Work to complete: Present the material below as a numbered list, omitting any blank lines.

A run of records

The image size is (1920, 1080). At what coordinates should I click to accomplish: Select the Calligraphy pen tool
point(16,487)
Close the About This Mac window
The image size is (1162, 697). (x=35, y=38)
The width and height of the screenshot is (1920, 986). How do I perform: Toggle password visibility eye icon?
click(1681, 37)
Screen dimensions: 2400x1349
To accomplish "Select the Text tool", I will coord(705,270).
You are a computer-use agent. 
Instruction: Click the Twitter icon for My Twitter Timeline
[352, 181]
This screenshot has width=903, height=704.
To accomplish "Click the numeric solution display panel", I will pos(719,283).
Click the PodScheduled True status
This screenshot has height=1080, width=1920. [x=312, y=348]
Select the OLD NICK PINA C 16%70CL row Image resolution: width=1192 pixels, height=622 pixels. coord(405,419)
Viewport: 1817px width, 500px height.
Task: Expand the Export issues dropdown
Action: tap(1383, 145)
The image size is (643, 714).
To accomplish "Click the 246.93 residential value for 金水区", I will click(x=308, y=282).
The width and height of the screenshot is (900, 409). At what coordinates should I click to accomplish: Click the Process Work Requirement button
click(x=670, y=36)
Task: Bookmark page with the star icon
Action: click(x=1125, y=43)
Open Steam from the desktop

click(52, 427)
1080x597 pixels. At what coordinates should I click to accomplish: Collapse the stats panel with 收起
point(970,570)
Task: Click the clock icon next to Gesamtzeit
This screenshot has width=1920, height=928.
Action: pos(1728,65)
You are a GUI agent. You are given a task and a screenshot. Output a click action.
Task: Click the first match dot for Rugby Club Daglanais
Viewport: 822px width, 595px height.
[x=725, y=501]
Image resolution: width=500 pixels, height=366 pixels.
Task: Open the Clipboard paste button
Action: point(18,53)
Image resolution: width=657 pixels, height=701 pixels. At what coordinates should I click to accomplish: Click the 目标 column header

Exercise response:
1. The image size is (1920, 1080). At what coordinates should I click to accomplish: Select the Calligraphy pen tool
2. point(16,487)
3. Close the About This Mac window
4. The image size is (1162, 697). (x=35, y=38)
5. The width and height of the screenshot is (1920, 986). How do I perform: Toggle password visibility eye icon?
6. click(1681, 37)
7. Screen dimensions: 2400x1349
8. To accomplish "Select the Text tool", I will coord(705,270).
9. You are a computer-use agent. 
10. Instruction: Click the Twitter icon for My Twitter Timeline
11. [352, 181]
12. This screenshot has width=903, height=704.
13. To accomplish "Click the numeric solution display panel", I will pos(719,283).
14. Click the PodScheduled True status
15. This screenshot has height=1080, width=1920. [x=312, y=348]
16. Select the OLD NICK PINA C 16%70CL row Image resolution: width=1192 pixels, height=622 pixels. coord(405,419)
17. Viewport: 1817px width, 500px height.
18. Task: Expand the Export issues dropdown
19. Action: tap(1383, 145)
20. The image size is (643, 714).
21. To accomplish "Click the 246.93 residential value for 金水区", I will click(x=308, y=282).
22. The width and height of the screenshot is (900, 409). At what coordinates should I click to accomplish: Click the Process Work Requirement button
23. click(x=670, y=36)
24. Task: Bookmark page with the star icon
25. Action: click(x=1125, y=43)
26. Open Steam from the desktop
27. click(52, 427)
28. 1080x597 pixels. At what coordinates should I click to accomplish: Collapse the stats panel with 收起
29. point(970,570)
30. Task: Click the clock icon next to Gesamtzeit
31. This screenshot has width=1920, height=928.
32. Action: pos(1728,65)
33. You are a GUI agent. You are given a task and a screenshot. Output a click action.
34. Task: Click the first match dot for Rugby Club Daglanais
35. Viewport: 822px width, 595px height.
36. [x=725, y=501]
37. Image resolution: width=500 pixels, height=366 pixels.
38. Task: Open the Clipboard paste button
39. Action: point(18,53)
40. Image resolution: width=657 pixels, height=701 pixels. At what coordinates should I click to accomplish: Click the 目标 column header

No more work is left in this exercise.